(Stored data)
□ □ □ □ □

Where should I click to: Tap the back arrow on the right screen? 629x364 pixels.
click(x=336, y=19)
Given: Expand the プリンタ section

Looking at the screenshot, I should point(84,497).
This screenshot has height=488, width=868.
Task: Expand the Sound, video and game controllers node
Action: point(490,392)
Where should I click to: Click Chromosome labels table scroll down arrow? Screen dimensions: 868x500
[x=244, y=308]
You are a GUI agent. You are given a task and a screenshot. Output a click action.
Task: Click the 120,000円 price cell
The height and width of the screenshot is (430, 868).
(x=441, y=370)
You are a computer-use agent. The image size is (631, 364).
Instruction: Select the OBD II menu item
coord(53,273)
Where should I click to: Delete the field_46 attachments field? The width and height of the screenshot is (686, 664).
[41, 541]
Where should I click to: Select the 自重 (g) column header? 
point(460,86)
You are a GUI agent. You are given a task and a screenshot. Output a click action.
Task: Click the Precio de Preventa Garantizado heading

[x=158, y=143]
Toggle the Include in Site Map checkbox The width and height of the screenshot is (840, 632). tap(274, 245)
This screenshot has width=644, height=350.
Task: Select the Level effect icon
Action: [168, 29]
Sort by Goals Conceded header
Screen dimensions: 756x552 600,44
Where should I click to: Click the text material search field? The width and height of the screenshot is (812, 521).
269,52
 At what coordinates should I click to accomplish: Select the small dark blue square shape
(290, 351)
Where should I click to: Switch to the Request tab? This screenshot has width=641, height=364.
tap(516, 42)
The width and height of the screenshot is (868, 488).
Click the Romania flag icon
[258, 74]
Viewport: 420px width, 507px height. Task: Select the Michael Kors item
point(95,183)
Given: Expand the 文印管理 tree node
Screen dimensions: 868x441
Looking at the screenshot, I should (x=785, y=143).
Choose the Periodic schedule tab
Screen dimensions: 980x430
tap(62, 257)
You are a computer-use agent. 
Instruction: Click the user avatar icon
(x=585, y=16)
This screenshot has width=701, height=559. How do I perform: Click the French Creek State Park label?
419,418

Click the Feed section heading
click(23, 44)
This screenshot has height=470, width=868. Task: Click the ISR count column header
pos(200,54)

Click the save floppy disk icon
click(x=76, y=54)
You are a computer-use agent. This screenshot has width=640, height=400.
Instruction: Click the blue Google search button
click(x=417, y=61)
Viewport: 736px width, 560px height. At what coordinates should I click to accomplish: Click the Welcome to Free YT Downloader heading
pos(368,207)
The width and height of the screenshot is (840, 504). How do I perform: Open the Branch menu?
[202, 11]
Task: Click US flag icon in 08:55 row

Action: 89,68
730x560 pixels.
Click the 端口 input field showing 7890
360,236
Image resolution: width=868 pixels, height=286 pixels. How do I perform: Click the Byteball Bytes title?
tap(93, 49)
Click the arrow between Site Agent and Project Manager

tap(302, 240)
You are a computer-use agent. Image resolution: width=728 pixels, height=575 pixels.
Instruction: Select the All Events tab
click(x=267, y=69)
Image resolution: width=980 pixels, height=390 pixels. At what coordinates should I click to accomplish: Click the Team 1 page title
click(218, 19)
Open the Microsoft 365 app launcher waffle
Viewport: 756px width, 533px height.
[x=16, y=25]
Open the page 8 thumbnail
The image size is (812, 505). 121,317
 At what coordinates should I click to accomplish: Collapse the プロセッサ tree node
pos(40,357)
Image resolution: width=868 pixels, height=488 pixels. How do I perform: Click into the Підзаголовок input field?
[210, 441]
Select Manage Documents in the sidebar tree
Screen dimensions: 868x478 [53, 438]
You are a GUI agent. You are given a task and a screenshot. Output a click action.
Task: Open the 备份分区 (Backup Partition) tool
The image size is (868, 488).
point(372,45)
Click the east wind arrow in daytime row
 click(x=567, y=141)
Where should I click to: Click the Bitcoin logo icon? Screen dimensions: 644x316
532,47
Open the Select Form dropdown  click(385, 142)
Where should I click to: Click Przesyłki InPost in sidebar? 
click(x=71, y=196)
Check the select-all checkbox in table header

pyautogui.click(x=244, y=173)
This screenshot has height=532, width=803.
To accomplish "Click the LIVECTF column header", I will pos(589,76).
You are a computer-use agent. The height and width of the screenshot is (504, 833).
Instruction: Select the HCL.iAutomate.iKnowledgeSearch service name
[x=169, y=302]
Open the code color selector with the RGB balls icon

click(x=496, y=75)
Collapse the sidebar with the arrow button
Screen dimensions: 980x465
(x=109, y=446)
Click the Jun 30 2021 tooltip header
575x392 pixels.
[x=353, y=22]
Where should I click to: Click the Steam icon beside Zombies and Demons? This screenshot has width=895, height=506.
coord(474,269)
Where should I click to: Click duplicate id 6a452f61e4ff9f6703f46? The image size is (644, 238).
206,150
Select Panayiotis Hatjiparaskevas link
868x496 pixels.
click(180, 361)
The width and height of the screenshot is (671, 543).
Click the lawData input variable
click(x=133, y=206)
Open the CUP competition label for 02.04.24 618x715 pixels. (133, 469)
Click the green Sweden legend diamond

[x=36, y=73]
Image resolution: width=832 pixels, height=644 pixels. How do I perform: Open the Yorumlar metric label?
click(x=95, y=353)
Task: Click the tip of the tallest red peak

□ □ □ □ □

▸ AIM OF THE TASK
Output all of the data again, exactly.

▸ PROBLEM SOLUTION
Where should I click to: Tap the back arrow on the right screen? 629x364 pixels.
click(x=336, y=19)
Given: Expand the プリンタ section

Looking at the screenshot, I should point(84,497).
This screenshot has height=488, width=868.
Task: Expand the Sound, video and game controllers node
Action: point(490,392)
Where should I click to: Click Chromosome labels table scroll down arrow? Screen dimensions: 868x500
[x=244, y=308]
You are a GUI agent. You are given a task and a screenshot. Output a click action.
Task: Click the 120,000円 price cell
The height and width of the screenshot is (430, 868).
(x=441, y=370)
You are a computer-use agent. The image size is (631, 364).
Instruction: Select the OBD II menu item
coord(53,273)
Where should I click to: Delete the field_46 attachments field? The width and height of the screenshot is (686, 664).
[41, 541]
Where should I click to: Select the 自重 (g) column header? 
point(460,86)
You are a GUI agent. You are given a task and a screenshot. Output a click action.
Task: Click the Precio de Preventa Garantizado heading

[x=158, y=143]
Toggle the Include in Site Map checkbox The width and height of the screenshot is (840, 632). tap(274, 245)
This screenshot has width=644, height=350.
Task: Select the Level effect icon
Action: [168, 29]
Sort by Goals Conceded header
Screen dimensions: 756x552 600,44
Where should I click to: Click the text material search field? The width and height of the screenshot is (812, 521).
269,52
 At what coordinates should I click to accomplish: Select the small dark blue square shape
(290, 351)
Where should I click to: Switch to the Request tab? This screenshot has width=641, height=364.
tap(516, 42)
The width and height of the screenshot is (868, 488).
Click the Romania flag icon
[258, 74]
Viewport: 420px width, 507px height. Task: Select the Michael Kors item
point(95,183)
Given: Expand the 文印管理 tree node
Screen dimensions: 868x441
Looking at the screenshot, I should (x=785, y=143).
Choose the Periodic schedule tab
Screen dimensions: 980x430
tap(62, 257)
You are a computer-use agent. 
Instruction: Click the user avatar icon
(x=585, y=16)
This screenshot has width=701, height=559. How do I perform: Click the French Creek State Park label?
419,418

Click the Feed section heading
click(23, 44)
This screenshot has height=470, width=868. Task: Click the ISR count column header
pos(200,54)

Click the save floppy disk icon
click(x=76, y=54)
You are a computer-use agent. This screenshot has width=640, height=400.
Instruction: Click the blue Google search button
click(x=417, y=61)
Viewport: 736px width, 560px height. At what coordinates should I click to accomplish: Click the Welcome to Free YT Downloader heading
pos(368,207)
The width and height of the screenshot is (840, 504). How do I perform: Open the Branch menu?
[202, 11]
Task: Click US flag icon in 08:55 row

Action: 89,68
730x560 pixels.
Click the 端口 input field showing 7890
360,236
Image resolution: width=868 pixels, height=286 pixels. How do I perform: Click the Byteball Bytes title?
tap(93, 49)
Click the arrow between Site Agent and Project Manager

tap(302, 240)
You are a computer-use agent. Image resolution: width=728 pixels, height=575 pixels.
Instruction: Select the All Events tab
click(x=267, y=69)
Image resolution: width=980 pixels, height=390 pixels. At what coordinates should I click to accomplish: Click the Team 1 page title
click(218, 19)
Open the Microsoft 365 app launcher waffle
Viewport: 756px width, 533px height.
[x=16, y=25]
Open the page 8 thumbnail
The image size is (812, 505). 121,317
 At what coordinates should I click to accomplish: Collapse the プロセッサ tree node
pos(40,357)
Image resolution: width=868 pixels, height=488 pixels. How do I perform: Click into the Підзаголовок input field?
[210, 441]
Select Manage Documents in the sidebar tree
Screen dimensions: 868x478 [53, 438]
You are a GUI agent. You are given a task and a screenshot. Output a click action.
Task: Open the 备份分区 (Backup Partition) tool
The image size is (868, 488).
point(372,45)
Click the east wind arrow in daytime row
 click(x=567, y=141)
Where should I click to: Click the Bitcoin logo icon? Screen dimensions: 644x316
532,47
Open the Select Form dropdown  click(385, 142)
Where should I click to: Click Przesyłki InPost in sidebar? 
click(x=71, y=196)
Check the select-all checkbox in table header

pyautogui.click(x=244, y=173)
This screenshot has height=532, width=803.
To accomplish "Click the LIVECTF column header", I will pos(589,76).
You are a computer-use agent. The height and width of the screenshot is (504, 833).
Instruction: Select the HCL.iAutomate.iKnowledgeSearch service name
[x=169, y=302]
Open the code color selector with the RGB balls icon

click(x=496, y=75)
Collapse the sidebar with the arrow button
Screen dimensions: 980x465
(x=109, y=446)
Click the Jun 30 2021 tooltip header
575x392 pixels.
[x=353, y=22]
Where should I click to: Click the Steam icon beside Zombies and Demons? This screenshot has width=895, height=506.
coord(474,269)
Where should I click to: Click duplicate id 6a452f61e4ff9f6703f46? The image size is (644, 238).
206,150
Select Panayiotis Hatjiparaskevas link
868x496 pixels.
click(180, 361)
The width and height of the screenshot is (671, 543).
Click the lawData input variable
click(x=133, y=206)
Open the CUP competition label for 02.04.24 618x715 pixels. (133, 469)
Click the green Sweden legend diamond

[x=36, y=73]
Image resolution: width=832 pixels, height=644 pixels. How do I perform: Open the Yorumlar metric label?
click(x=95, y=353)
Task: Click the tip of the tallest red peak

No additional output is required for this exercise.